More than just one turkey day

Times Staff Writer

A three-day movable feast called Thanksgiving dinner made a stop Wednesday on 5th Street in downtown Los Angeles. And those doing the stuffing were naturally talking turkey.

“I’m going to be turkeyed out by Thanksgiving Day,” predicted Willie Stinson, 54, who has been living on the streets for three months since coming from Michigan. “I think I’ll just spend the day in church.”

Stinson was one of about 3,000 who dined on traditional turkey, mashed potatoes, green beans, cranberry sauce and pumpkin pie served on long rows of tables set up on the street in front of the Los Angeles Mission.

Free Thanksgiving dinners for the needy have been an annual event in Los Angeles since 1891, when the Union Rescue Mission began serving them. For nearly a century, though, the holiday meal was dished up on Thanksgiving Day itself.


That began changing two decades ago when skid row’s population of the homeless and homeless service providers began to swell. About that time the simple Thanksgiving meal began to outgrow Thanksgiving.

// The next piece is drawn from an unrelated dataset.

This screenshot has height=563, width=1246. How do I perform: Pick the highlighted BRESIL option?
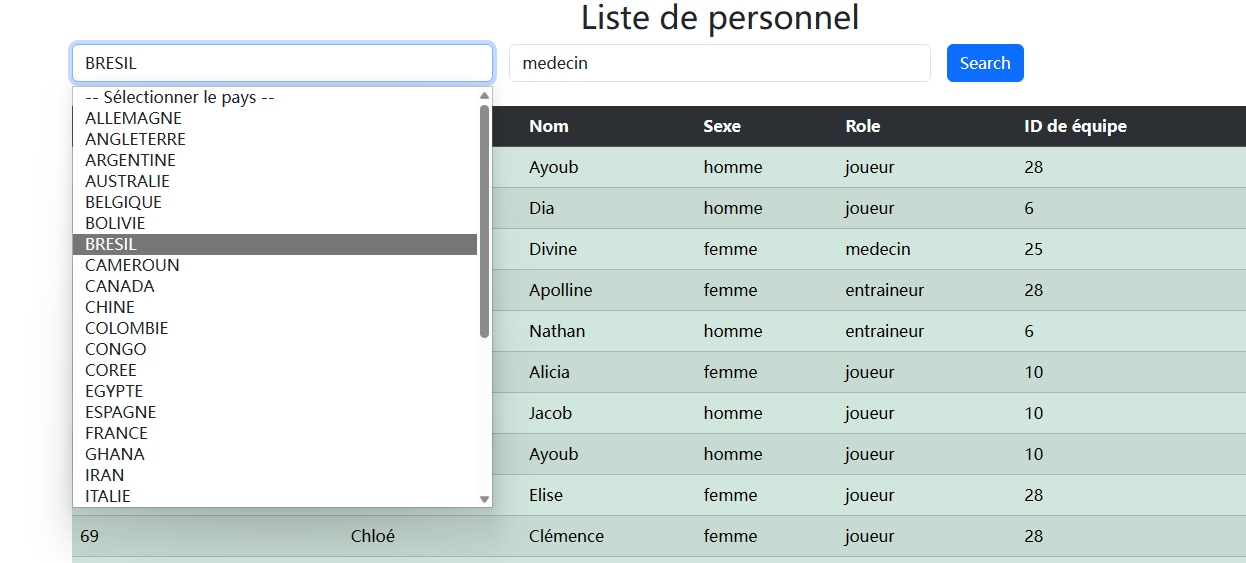pyautogui.click(x=111, y=244)
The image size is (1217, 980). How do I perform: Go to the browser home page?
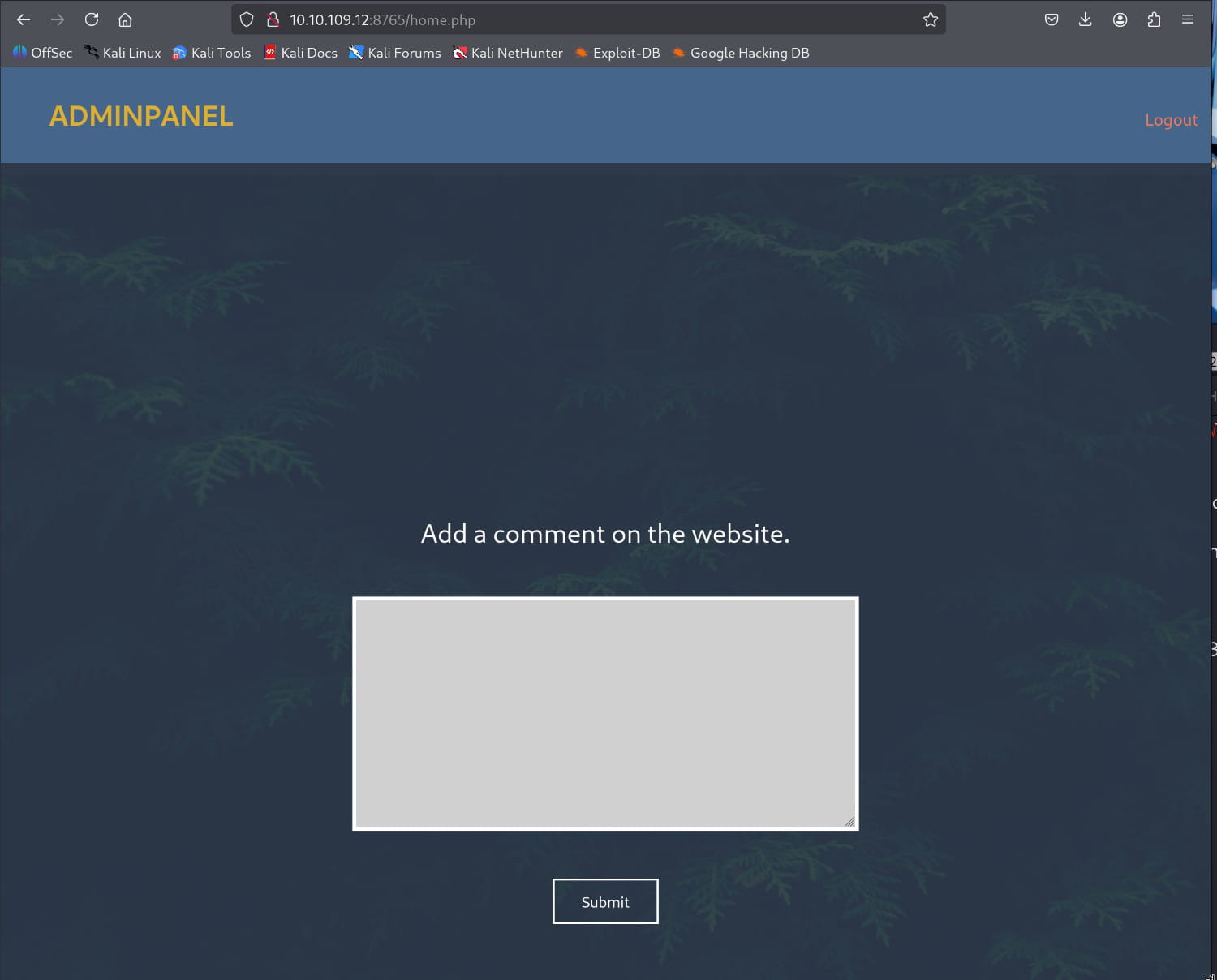tap(125, 19)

It became a celebrity-filled event that drew paparazzi, politicians and jazz musicians. They provided entertainment and even foot massages to those who lined up to eat.

This year some organizations -- including Para Los Ninos -- began serving Thanksgiving meals Tuesday to get a jump on the holiday.

In South Los Angeles, actor Mark Wahlberg’s youth foundation and some of his show business friends helped serve dinner Wednesday to about 700 families at A Place Called Home.

At the same time, the Walt Disney Co. joined with the Salvation Army and studio officials and actors to serve a Thanksgiving meal to the needy in Hollywood.

Back on skid row, Los Angeles Mission spokeswoman Ayana Petteway said the nonprofit organization “always serves dinner on the eve of the event because we don’t want to compete with other Thanksgiving meals. We want people to enjoy as many Thanksgiving meals as possible.”

On Wednesday, actor Kirk Douglas and wife Anne stood next to Los Angeles Mayor Antonio Villaraigosa as they dished out potatoes, beans and turkey drumsticks, respectively.

A few steps away, film producer Tony Thomopoulos ladled out gravy, and actress Minnie Driver placed dinner rolls on plates.


“The notion of giving thanks should be something done on a daily basis,” said Driver, who planned to observe Thanksgiving with friends today in Malibu. “If this dinner was to have been held tomorrow I’d have come here tomorrow to help.”

Farther down the food line, Los Angeles County Supervisor Yvonne Brathwaite Burke was contributing sealed pats of butter. She said she was planning a traditional Thanksgiving meal for today with family, “except without mashed potatoes. We’ll be having sweet potatoes.”

Nearby, Los Angeles Councilwoman Jan Perry was scooping cranberry sauce. She planned to help at Thanksgiving dinner at the New Image Emergency Shelter before having her own small family dinner today.

Villaraigosa was the busiest. On Tuesday morning he helped at a turkey dinner giveaway at the Jackson Limousine Service yard in South Los Angeles. Tuesday night he participated in the Para Los Ninos Thanksgiving dinner at the Cathedral of Our Lady of the Angels.


Wednesday night, he was scheduled to attend the Disney-Salvation Army Thanksgiving dinner at the Hollywood Palladium. This morning he planned to help at the Downtown Women’s Center Thanksgiving event, the Fred Jordan Mission dinner and the Midnight Mission Thanksgiving meal.

Outside the Fred Jordan Mission, Father Maurice “Dollar Bill” Chase will hand out the 15,000 $1 bills that donations from the families of Bob Hope, Frank Sinatra and Henry Mancini helped fund.

This afternoon Villaraigosa planned to attend a 20-member family dinner at the home of his brother, Rob Delgado.

“I’ll eat turkey, of course,” the mayor said, acknowledging that the bird has been on his luncheon and dinner menus for three days now.


One of those serving Wednesday’s 5th Street crowd, actor Kevin Nealon of “Saturday Night Live” fame, won’t be, however.

“We’ll be having tofurkey sandwiches for Thanksgiving,” he said as he and his actress wife, Susan Yeagley, toted paper plates heaped with turkey and the trimmings to diners sitting at tables in the middle of the Street. Tofurkey is a meatless, faux turkey dish made from tofu that is molded into a turkey shape, basted, baked and served with herb stuffing. Vegetarians are thankful for it on a day like today.

“Maybe next year they’ll serve tofurkey here at the mission,” Nealon said.

Probably not, said mission President Herb Smith, whose people pumped out 2,000 pounds of roast turkey drumsticks for Wednesday’s meal.


The 1,500 who obtain meals from the mission on a daily basis will likely have the opportunity to enjoy a traditional Thanksgiving meal with the leftovers.

“We’ll probably be serving turkey again” today, he said. “And hamburgers for people tired of turkey.”